■ THE DATA
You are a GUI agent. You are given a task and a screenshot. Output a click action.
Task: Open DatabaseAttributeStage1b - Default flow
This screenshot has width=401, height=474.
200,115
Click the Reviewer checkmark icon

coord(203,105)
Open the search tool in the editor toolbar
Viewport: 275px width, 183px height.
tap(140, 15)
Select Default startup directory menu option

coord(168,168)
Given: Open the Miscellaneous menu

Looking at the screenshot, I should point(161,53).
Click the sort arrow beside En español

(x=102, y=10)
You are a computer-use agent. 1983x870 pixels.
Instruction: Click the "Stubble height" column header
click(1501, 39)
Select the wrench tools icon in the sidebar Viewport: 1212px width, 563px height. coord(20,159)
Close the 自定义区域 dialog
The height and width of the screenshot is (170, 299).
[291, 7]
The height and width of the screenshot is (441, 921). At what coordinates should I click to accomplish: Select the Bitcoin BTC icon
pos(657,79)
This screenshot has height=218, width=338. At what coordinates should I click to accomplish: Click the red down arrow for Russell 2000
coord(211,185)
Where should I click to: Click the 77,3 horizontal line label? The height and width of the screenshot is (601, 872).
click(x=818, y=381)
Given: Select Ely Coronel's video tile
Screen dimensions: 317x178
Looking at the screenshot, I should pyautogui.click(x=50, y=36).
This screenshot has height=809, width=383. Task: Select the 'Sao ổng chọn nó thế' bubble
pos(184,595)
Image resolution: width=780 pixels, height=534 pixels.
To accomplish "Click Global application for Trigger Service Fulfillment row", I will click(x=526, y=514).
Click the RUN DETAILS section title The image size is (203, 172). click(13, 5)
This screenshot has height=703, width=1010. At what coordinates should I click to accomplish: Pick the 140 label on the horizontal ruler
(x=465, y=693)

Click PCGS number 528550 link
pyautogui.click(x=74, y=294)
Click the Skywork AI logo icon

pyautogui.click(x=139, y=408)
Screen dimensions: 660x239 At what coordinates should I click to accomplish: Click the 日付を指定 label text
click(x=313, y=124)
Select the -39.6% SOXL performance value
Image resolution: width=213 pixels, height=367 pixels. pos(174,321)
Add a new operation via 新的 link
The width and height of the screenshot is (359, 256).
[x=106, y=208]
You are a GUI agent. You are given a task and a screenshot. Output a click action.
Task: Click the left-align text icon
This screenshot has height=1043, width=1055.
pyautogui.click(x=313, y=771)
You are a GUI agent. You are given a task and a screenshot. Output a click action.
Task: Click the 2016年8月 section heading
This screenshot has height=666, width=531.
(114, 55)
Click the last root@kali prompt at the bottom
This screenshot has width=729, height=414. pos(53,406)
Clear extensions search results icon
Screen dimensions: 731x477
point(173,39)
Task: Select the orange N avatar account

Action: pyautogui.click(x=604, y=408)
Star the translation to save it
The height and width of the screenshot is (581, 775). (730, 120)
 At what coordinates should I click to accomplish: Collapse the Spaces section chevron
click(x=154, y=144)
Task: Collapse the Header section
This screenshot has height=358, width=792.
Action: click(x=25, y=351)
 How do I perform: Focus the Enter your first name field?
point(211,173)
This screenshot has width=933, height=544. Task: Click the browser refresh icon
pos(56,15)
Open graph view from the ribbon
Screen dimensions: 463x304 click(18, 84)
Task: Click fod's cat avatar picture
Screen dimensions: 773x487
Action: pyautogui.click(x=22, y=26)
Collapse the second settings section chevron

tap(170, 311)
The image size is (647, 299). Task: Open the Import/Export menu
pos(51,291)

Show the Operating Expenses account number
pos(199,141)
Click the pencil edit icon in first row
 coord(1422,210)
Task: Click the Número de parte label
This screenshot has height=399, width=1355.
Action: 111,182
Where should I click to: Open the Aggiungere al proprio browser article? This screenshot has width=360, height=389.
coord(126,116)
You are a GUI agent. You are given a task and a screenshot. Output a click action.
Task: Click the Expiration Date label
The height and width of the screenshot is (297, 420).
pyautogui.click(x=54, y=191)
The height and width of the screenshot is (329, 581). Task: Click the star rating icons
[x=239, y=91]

■ PROBLEM TO SOLVE
Produce a verbatim transcription of the entries above.

■ SOLUTION BELOW
You are a GUI agent. You are given a task and a screenshot. Output a click action.
Task: Open DatabaseAttributeStage1b - Default flow
This screenshot has width=401, height=474.
200,115
Click the Reviewer checkmark icon

coord(203,105)
Open the search tool in the editor toolbar
Viewport: 275px width, 183px height.
tap(140, 15)
Select Default startup directory menu option

coord(168,168)
Given: Open the Miscellaneous menu

Looking at the screenshot, I should point(161,53).
Click the sort arrow beside En español

(x=102, y=10)
You are a computer-use agent. 1983x870 pixels.
Instruction: Click the "Stubble height" column header
click(1501, 39)
Select the wrench tools icon in the sidebar Viewport: 1212px width, 563px height. coord(20,159)
Close the 自定义区域 dialog
The height and width of the screenshot is (170, 299).
[291, 7]
The height and width of the screenshot is (441, 921). At what coordinates should I click to accomplish: Select the Bitcoin BTC icon
pos(657,79)
This screenshot has height=218, width=338. At what coordinates should I click to accomplish: Click the red down arrow for Russell 2000
coord(211,185)
Where should I click to: Click the 77,3 horizontal line label? The height and width of the screenshot is (601, 872).
click(x=818, y=381)
Given: Select Ely Coronel's video tile
Screen dimensions: 317x178
Looking at the screenshot, I should pyautogui.click(x=50, y=36).
This screenshot has height=809, width=383. Task: Select the 'Sao ổng chọn nó thế' bubble
pos(184,595)
Image resolution: width=780 pixels, height=534 pixels.
To accomplish "Click Global application for Trigger Service Fulfillment row", I will click(x=526, y=514).
Click the RUN DETAILS section title The image size is (203, 172). click(13, 5)
This screenshot has height=703, width=1010. At what coordinates should I click to accomplish: Pick the 140 label on the horizontal ruler
(x=465, y=693)

Click PCGS number 528550 link
pyautogui.click(x=74, y=294)
Click the Skywork AI logo icon

pyautogui.click(x=139, y=408)
Screen dimensions: 660x239 At what coordinates should I click to accomplish: Click the 日付を指定 label text
click(x=313, y=124)
Select the -39.6% SOXL performance value
Image resolution: width=213 pixels, height=367 pixels. pos(174,321)
Add a new operation via 新的 link
The width and height of the screenshot is (359, 256).
[x=106, y=208]
You are a GUI agent. You are given a task and a screenshot. Output a click action.
Task: Click the left-align text icon
This screenshot has height=1043, width=1055.
pyautogui.click(x=313, y=771)
You are a GUI agent. You are given a task and a screenshot. Output a click action.
Task: Click the 2016年8月 section heading
This screenshot has height=666, width=531.
(114, 55)
Click the last root@kali prompt at the bottom
This screenshot has width=729, height=414. pos(53,406)
Clear extensions search results icon
Screen dimensions: 731x477
point(173,39)
Task: Select the orange N avatar account

Action: pyautogui.click(x=604, y=408)
Star the translation to save it
The height and width of the screenshot is (581, 775). (730, 120)
 At what coordinates should I click to accomplish: Collapse the Spaces section chevron
click(x=154, y=144)
Task: Collapse the Header section
This screenshot has height=358, width=792.
Action: click(x=25, y=351)
 How do I perform: Focus the Enter your first name field?
point(211,173)
This screenshot has width=933, height=544. Task: Click the browser refresh icon
pos(56,15)
Open graph view from the ribbon
Screen dimensions: 463x304 click(18, 84)
Task: Click fod's cat avatar picture
Screen dimensions: 773x487
Action: pyautogui.click(x=22, y=26)
Collapse the second settings section chevron

tap(170, 311)
The image size is (647, 299). Task: Open the Import/Export menu
pos(51,291)

Show the Operating Expenses account number
pos(199,141)
Click the pencil edit icon in first row
 coord(1422,210)
Task: Click the Número de parte label
This screenshot has height=399, width=1355.
Action: 111,182
Where should I click to: Open the Aggiungere al proprio browser article? This screenshot has width=360, height=389.
coord(126,116)
You are a GUI agent. You are given a task and a screenshot. Output a click action.
Task: Click the Expiration Date label
The height and width of the screenshot is (297, 420).
pyautogui.click(x=54, y=191)
The height and width of the screenshot is (329, 581). Task: Click the star rating icons
[x=239, y=91]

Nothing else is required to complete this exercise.